The spend rate calculation deserves a closer look:

private def spendRate(obs: Observation): Double = {
  if (obs.dailyBudget <= 0 || obs.timeRemaining >= 1.0) return 1.0
  val elapsed = 1.0 - obs.timeRemaining
  if (elapsed <= 0) return 1.0
  val expectedSpend = obs.dailyBudget * elapsed
  if (expectedSpend <= 0) return 1.0
  val actualSpend = obs.dailyBudget - obs.budgetRemaining
  math.min(3.0, actualSpend / expectedSpend) // cap at 3x overspend
}

If 40% of the day has passed and we have spent 40% of the budget, the spend rate is 1.0 – perfectly on pace. If we have spent 60% of the budget in that same time, the rate is 1.5 – we are overspending. This single number gives the agent a strong signal about whether it should bid more or less aggressively.

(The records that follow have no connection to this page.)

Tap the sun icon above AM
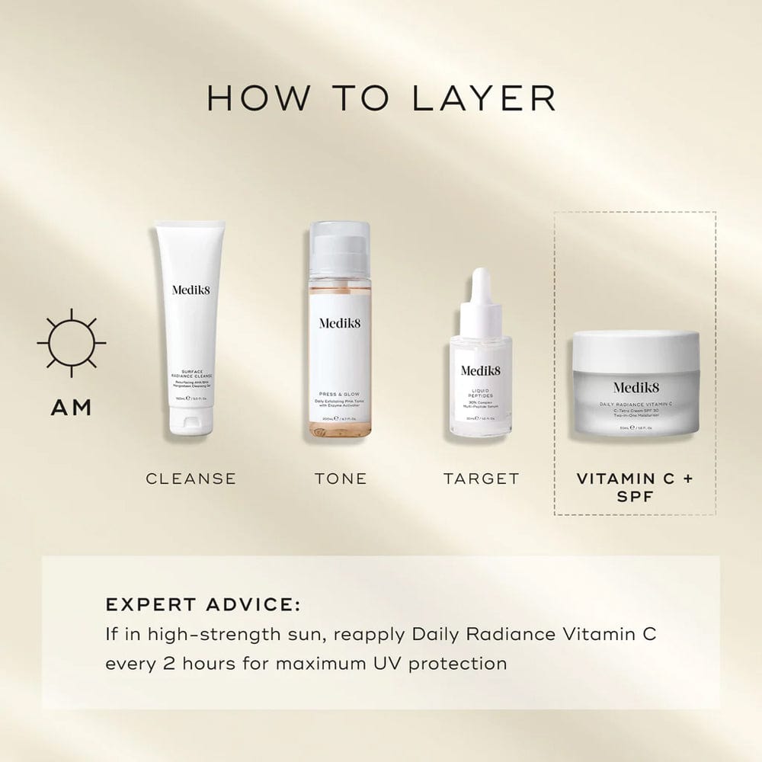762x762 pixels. pyautogui.click(x=72, y=343)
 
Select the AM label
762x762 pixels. pyautogui.click(x=72, y=408)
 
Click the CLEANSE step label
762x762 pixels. pyautogui.click(x=191, y=479)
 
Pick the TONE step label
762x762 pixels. pyautogui.click(x=341, y=479)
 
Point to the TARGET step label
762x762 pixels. pyautogui.click(x=482, y=479)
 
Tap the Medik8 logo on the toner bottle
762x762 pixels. pyautogui.click(x=340, y=322)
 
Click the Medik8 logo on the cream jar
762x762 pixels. pyautogui.click(x=637, y=387)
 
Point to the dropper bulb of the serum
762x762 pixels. pyautogui.click(x=479, y=285)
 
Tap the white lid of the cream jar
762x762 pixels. pyautogui.click(x=637, y=347)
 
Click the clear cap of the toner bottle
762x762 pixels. pyautogui.click(x=340, y=248)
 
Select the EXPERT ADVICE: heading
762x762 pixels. pyautogui.click(x=203, y=605)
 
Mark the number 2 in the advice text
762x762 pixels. pyautogui.click(x=168, y=663)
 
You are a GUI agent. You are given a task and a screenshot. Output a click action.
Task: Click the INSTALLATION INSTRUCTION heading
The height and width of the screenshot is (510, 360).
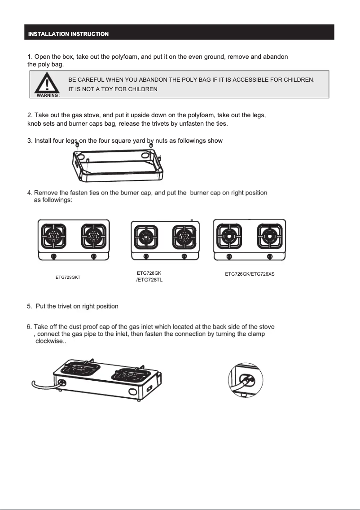(x=68, y=34)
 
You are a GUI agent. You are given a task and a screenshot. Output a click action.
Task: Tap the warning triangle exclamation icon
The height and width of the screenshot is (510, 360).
(x=47, y=84)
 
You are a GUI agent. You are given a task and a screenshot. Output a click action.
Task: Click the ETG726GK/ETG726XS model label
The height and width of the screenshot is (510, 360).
(x=250, y=274)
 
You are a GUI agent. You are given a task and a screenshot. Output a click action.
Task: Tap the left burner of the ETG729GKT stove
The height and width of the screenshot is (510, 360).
(x=53, y=235)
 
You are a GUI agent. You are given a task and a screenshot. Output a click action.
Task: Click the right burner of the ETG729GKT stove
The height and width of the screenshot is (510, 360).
(x=93, y=235)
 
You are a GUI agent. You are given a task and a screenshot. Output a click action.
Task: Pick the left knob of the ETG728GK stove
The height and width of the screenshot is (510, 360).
(x=145, y=256)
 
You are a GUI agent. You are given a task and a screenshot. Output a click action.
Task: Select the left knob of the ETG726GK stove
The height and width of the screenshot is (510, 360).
(x=229, y=256)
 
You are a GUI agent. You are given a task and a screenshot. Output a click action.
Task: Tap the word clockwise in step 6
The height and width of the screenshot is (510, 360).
(x=50, y=341)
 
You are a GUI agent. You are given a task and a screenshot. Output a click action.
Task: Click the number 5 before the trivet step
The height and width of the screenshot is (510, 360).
(x=29, y=306)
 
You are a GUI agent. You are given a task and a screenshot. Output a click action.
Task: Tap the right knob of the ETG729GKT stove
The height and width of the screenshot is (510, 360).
(x=93, y=256)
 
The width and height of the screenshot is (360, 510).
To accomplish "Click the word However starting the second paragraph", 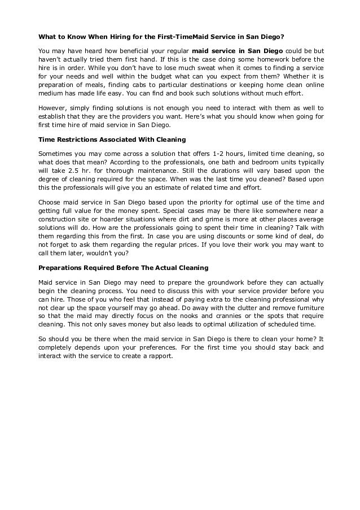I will click(x=52, y=108).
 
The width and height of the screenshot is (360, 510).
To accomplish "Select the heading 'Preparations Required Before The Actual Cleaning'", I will click(x=123, y=268).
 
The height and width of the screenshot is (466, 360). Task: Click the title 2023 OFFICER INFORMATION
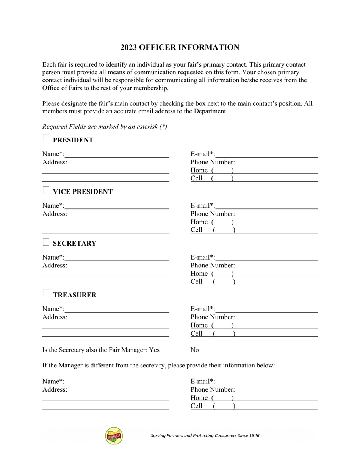[180, 47]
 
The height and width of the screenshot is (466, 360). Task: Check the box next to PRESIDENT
[46, 139]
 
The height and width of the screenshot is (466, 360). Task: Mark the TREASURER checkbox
[46, 294]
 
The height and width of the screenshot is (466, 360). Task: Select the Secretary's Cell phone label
[196, 282]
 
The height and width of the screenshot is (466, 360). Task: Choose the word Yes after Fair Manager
[154, 350]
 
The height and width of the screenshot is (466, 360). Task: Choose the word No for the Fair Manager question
[194, 350]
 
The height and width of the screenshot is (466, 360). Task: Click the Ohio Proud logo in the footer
[114, 436]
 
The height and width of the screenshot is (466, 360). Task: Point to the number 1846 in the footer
[254, 436]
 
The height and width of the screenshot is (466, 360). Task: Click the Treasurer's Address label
[55, 317]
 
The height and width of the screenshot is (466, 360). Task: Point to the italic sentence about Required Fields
[105, 127]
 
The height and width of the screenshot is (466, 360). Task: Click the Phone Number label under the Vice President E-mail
[213, 214]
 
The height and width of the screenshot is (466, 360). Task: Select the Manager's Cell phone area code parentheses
[224, 406]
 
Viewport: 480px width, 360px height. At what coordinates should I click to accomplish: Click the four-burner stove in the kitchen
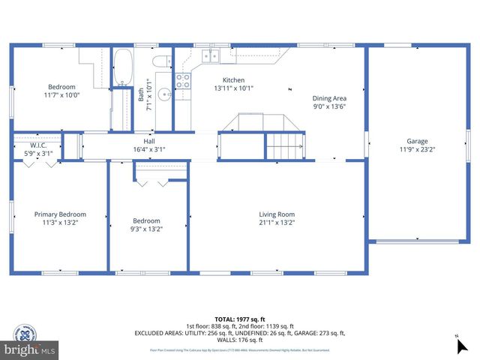[x=182, y=81]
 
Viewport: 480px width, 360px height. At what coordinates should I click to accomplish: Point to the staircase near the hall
[x=285, y=144]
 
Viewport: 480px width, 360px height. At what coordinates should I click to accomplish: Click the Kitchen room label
[x=233, y=80]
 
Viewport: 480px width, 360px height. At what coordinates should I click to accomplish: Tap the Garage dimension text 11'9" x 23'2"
[x=417, y=149]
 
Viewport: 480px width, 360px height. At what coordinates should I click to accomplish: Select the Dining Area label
[x=328, y=98]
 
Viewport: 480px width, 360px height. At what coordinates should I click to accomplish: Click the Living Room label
[x=277, y=214]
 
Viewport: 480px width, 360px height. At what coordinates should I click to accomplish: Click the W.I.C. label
[x=38, y=146]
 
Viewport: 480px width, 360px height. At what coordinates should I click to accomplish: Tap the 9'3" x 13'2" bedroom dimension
[x=146, y=230]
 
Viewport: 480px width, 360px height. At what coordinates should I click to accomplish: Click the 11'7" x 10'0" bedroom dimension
[x=62, y=95]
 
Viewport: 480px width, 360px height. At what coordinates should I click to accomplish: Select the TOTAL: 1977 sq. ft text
[x=239, y=318]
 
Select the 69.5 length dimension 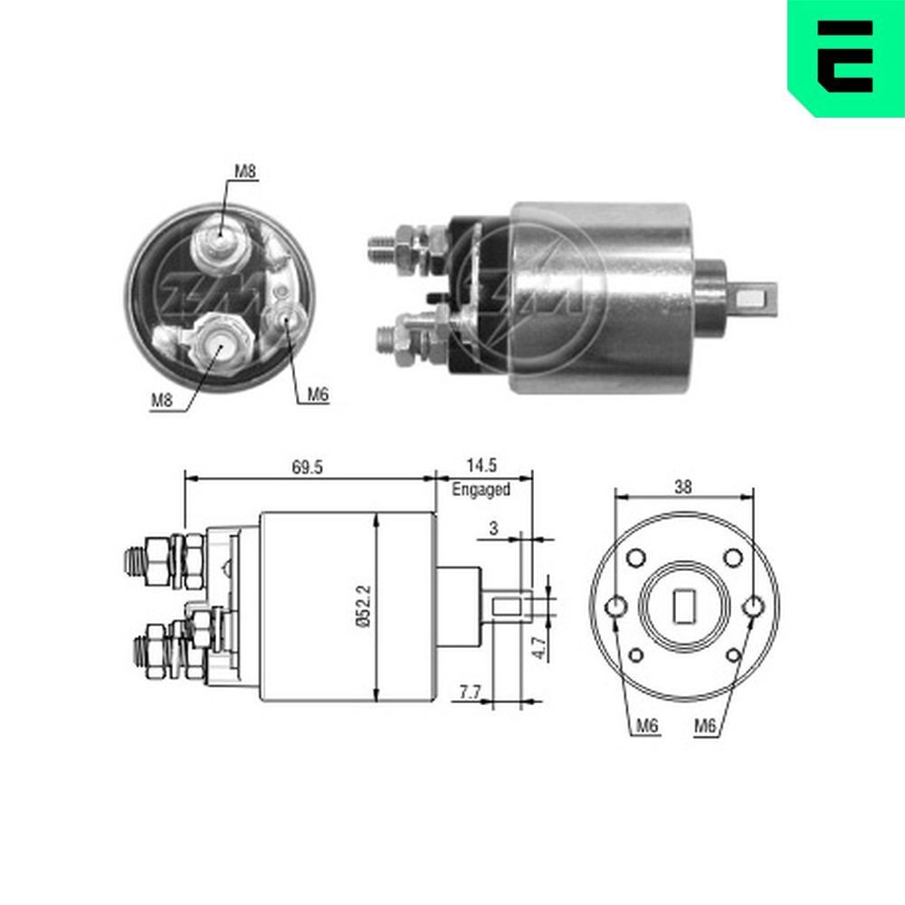click(308, 467)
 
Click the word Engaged click(481, 489)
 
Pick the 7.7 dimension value click(469, 692)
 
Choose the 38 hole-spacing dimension click(683, 486)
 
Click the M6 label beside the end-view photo click(316, 394)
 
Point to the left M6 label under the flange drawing click(645, 725)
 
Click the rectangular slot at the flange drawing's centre click(684, 605)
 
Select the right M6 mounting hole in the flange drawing click(753, 605)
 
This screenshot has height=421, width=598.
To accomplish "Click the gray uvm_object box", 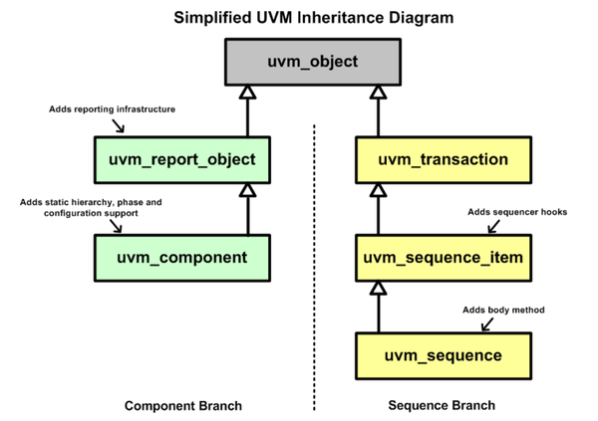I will click(312, 63).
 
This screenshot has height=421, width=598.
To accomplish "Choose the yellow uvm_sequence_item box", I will click(442, 257).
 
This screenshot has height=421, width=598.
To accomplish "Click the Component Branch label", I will click(182, 406).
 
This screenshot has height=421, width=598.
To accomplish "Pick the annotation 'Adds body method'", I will click(503, 310).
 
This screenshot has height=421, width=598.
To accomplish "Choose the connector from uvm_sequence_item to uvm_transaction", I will click(378, 211).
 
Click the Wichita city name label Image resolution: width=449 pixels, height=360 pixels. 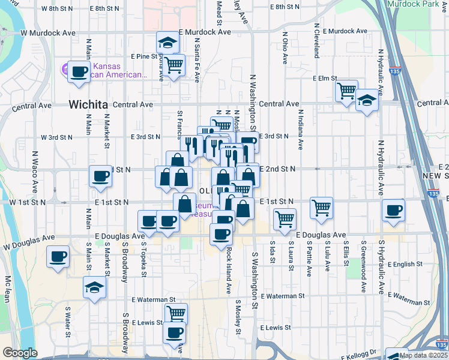coord(88,104)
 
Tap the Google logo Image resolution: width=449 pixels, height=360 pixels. coord(20,353)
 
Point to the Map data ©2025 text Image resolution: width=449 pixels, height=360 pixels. coord(423,355)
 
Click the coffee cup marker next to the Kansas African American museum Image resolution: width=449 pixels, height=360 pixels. coord(79,72)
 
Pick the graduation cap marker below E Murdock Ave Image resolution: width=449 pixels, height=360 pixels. coord(167,43)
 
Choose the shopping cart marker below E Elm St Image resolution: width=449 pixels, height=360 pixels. coord(346,91)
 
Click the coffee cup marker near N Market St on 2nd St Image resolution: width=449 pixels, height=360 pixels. coord(100,176)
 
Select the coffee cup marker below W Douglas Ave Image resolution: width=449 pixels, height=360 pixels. coord(58,257)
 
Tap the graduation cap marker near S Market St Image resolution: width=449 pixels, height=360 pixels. coord(94,287)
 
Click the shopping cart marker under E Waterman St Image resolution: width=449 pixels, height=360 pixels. coord(176,313)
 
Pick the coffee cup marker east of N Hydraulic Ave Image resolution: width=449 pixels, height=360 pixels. coord(394,210)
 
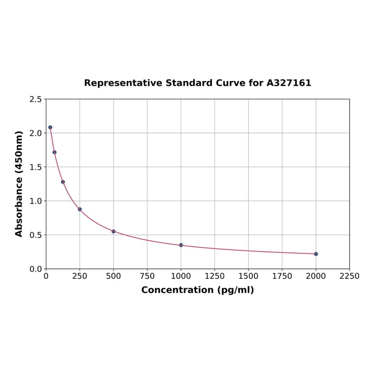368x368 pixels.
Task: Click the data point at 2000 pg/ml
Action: pos(316,254)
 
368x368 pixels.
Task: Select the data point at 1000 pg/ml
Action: pos(181,245)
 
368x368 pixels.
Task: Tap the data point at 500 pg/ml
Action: pos(114,231)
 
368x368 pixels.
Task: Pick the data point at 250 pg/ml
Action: pos(80,209)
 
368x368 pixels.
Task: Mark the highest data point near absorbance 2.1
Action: pos(50,127)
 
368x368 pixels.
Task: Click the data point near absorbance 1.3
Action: pos(63,182)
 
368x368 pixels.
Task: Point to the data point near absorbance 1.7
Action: pos(54,152)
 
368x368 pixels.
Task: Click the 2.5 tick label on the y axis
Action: pos(35,99)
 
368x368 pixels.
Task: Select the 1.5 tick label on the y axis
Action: pos(35,167)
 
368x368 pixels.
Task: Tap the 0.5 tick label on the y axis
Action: pos(35,235)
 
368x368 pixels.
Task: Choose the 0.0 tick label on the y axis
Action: pos(35,269)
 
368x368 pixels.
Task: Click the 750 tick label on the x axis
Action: pos(147,276)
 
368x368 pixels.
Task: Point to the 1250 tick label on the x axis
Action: pos(215,276)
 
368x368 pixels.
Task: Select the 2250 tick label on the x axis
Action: pos(350,276)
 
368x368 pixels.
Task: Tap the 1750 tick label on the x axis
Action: pos(282,276)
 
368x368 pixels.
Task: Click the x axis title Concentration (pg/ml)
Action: pos(197,290)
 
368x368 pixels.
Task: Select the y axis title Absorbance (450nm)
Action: pos(19,184)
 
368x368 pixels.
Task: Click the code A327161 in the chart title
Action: pos(289,83)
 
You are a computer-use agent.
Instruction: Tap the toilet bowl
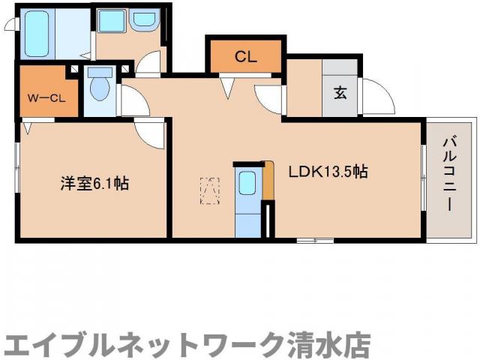(98, 88)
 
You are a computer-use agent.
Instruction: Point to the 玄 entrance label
(340, 93)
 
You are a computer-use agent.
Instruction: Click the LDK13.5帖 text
(328, 172)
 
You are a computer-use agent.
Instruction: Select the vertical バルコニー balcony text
(449, 172)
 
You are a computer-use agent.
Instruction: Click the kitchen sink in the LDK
(247, 182)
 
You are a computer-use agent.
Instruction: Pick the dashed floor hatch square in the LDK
(209, 189)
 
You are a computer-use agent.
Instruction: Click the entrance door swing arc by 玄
(380, 98)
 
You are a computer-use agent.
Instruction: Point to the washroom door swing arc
(153, 64)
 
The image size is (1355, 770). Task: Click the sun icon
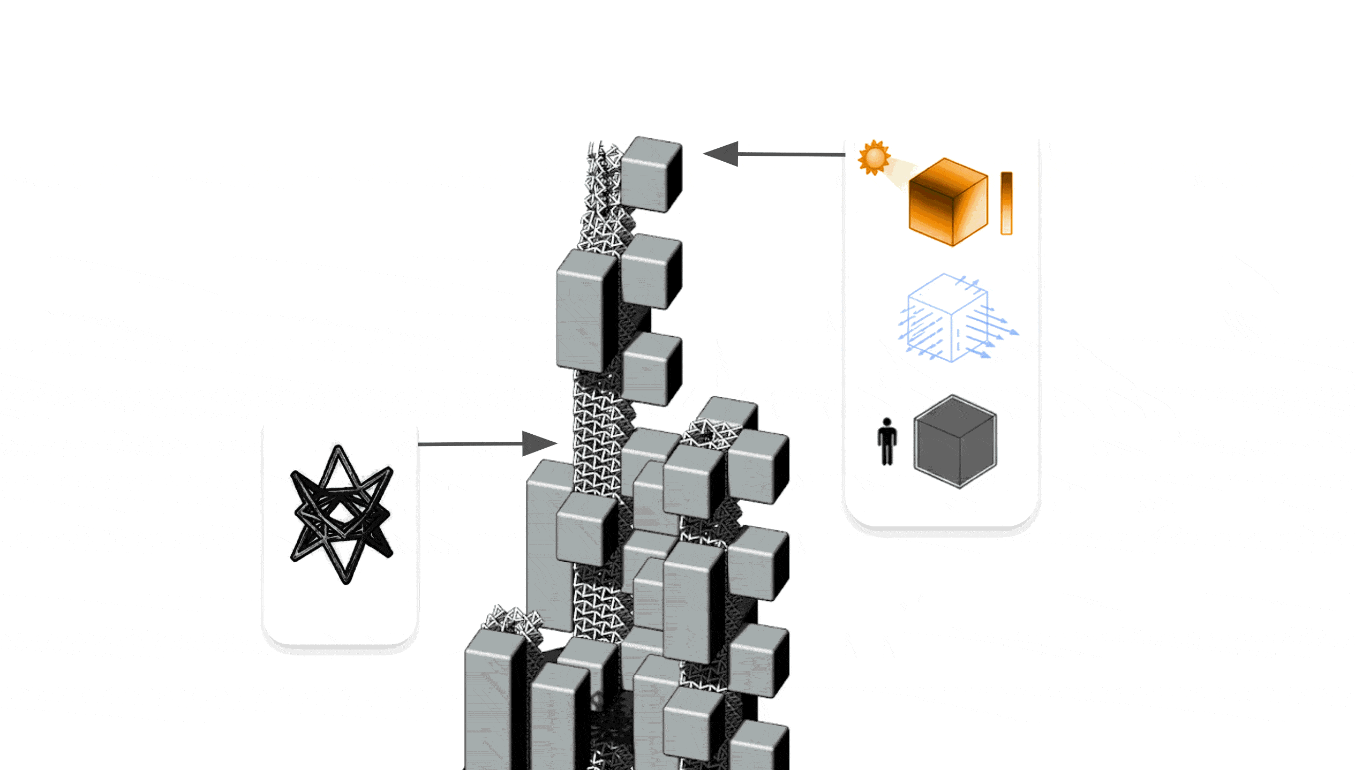874,157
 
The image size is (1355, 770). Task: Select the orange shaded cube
948,202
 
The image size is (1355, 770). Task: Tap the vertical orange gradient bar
1006,203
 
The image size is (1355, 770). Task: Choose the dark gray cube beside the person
955,442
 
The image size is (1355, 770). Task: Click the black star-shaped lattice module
342,514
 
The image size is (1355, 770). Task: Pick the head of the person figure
887,422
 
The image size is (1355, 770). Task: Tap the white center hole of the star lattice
341,513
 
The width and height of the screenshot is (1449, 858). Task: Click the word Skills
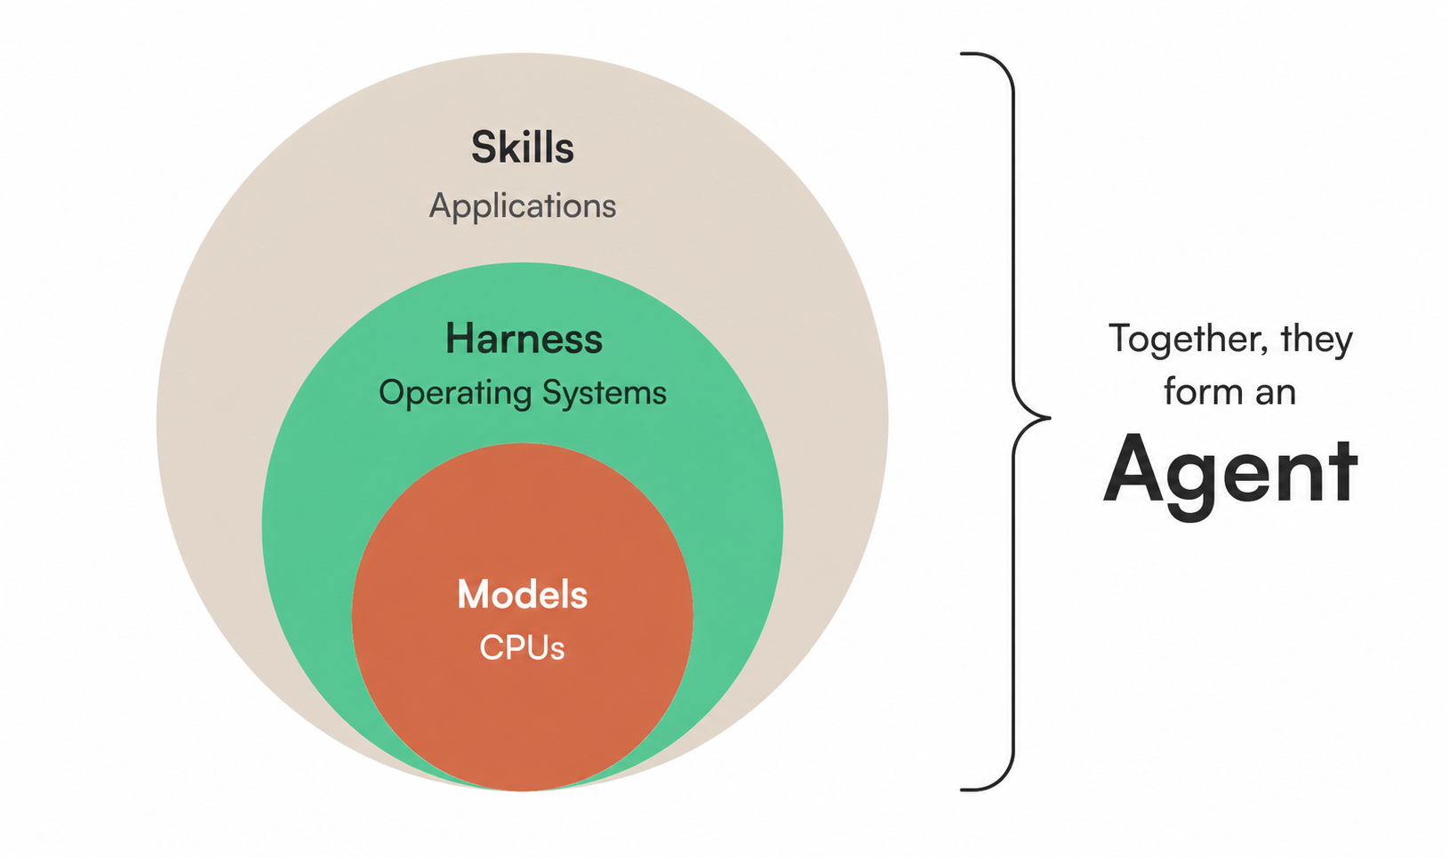[x=522, y=148]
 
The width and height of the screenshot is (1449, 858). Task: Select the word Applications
[x=523, y=206]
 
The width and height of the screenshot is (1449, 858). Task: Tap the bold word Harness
[x=524, y=339]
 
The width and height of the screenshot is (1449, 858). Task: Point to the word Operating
[x=455, y=393]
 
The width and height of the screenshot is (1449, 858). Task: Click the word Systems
[x=604, y=393]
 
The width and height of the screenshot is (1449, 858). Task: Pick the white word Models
[x=522, y=594]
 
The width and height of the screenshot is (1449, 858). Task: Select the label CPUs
[x=522, y=647]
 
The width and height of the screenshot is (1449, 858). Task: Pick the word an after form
[x=1276, y=394]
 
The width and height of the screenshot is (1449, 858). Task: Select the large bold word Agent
[x=1229, y=471]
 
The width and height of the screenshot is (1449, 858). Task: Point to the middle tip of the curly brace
[x=1049, y=418]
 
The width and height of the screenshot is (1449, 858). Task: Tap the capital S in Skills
[x=484, y=148]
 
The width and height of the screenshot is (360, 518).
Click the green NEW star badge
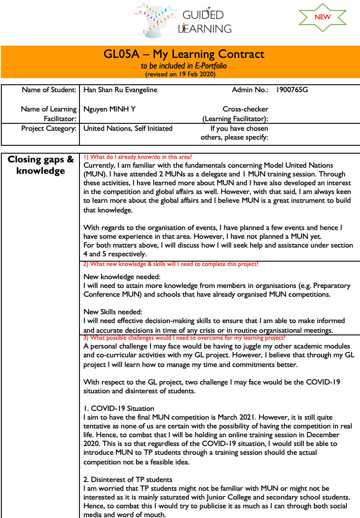coord(322,17)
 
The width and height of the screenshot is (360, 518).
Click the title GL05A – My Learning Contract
coord(184,54)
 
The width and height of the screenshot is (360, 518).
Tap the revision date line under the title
coord(180,74)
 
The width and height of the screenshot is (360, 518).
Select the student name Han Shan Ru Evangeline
coord(120,90)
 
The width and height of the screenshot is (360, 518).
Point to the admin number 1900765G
coord(292,90)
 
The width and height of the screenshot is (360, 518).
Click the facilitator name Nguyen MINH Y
coord(109,109)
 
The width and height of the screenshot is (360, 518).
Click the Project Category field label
coord(49,129)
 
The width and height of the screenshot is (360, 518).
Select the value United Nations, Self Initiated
coord(128,129)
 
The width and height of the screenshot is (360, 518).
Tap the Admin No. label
coord(250,90)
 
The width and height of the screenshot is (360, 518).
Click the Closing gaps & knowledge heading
coord(41,165)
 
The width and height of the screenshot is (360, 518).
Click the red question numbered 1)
coord(138,157)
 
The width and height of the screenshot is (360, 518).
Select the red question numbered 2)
coord(171,264)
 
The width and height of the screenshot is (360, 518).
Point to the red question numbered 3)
coord(184,338)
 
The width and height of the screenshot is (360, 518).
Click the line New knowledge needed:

The reward: what the agent optimizes for

private def computeReward(obs: Observation): Double = {
  val clickReward = windowClicks.toDouble

  val rate = spendRate(obs)
  val overspendPenalty =
    if (rate > 1.5) config.overspendPenalty * (rate - 1.5) else 0.0

  val exhaustionPenalty =
    if (obs.budgetRemaining <= 0 && obs.timeRemaining > 0.1)
      config.exhaustionPenalty
    else 0.0

  clickReward - overspendPenalty - exhaustionPenalty
}

The reward is simple: clicks minus penalties. The agent gets +1 for each click in the window. But two things reduce the reward:

Overspend penalty. If the spend rate exceeds 1.5x (spending 50% faster than ideal), a penalty kicks in proportional to how far over 1.5 it is. With overspendPenalty = 2.0, a spend rate of 2.5 costs a penalty of 2.0 * (2.5 - 1.5) = 2.0 – equivalent to losing 2 clicks worth of reward.
Exhaustion penalty. If the budget hits zero while more than 10% of the day remains, a flat penalty of 5.0 is applied. Running out of budget at 3pm when ads should run until midnight is a serious failure; this penalty makes sure the agent learns to avoid it.

The combination encourages the agent to maximize clicks while spending at a sustainable pace throughout the day.

The observation loop

Here is the core method, called every 15 minutes:

def observe(obs: Observation): (Double, Option[Double]) = {
  val state = toState(obs)

  // If we have a previous state, store the transition and learn
  val loss = prevState match {
    case Some(ps) =>
      val reward = computeReward(obs)
      dayRewardSum += reward
      val done = obs.budgetRemaining <= 0 || obs.timeRemaining <= 0
      dqn.store(ps, prevAction.get, reward, state, done)
      dqn.trainStep()

    case None => None
  }
  dayObservations += 1

  // Select next action
  val action =
    if (config.inferenceOnly) dqn.selectGreedy(state)
    else dqn.selectAction(state)

  // Apply action: adjust multiplier
  val adjustment = config.dqnConfig.multiplierForAction(action)
  _bidMultiplier = math.max(
    config.minMultiplier,
    math.min(config.maxMultiplier, _bidMultiplier * adjustment)
  )

  // Save state for next observation
  prevObservation = Some(obs)
  prevState = Some(state)
  prevAction = Some(action)

  // Reset window counters
  windowImpressions = 0
  windowClicks = 0
  windowSpend = 0.0
  windowBidOpportunities = 0
  windowWins = 0

  (_bidMultiplier, loss)
}

Let’s trace through what happens on each call, step by step.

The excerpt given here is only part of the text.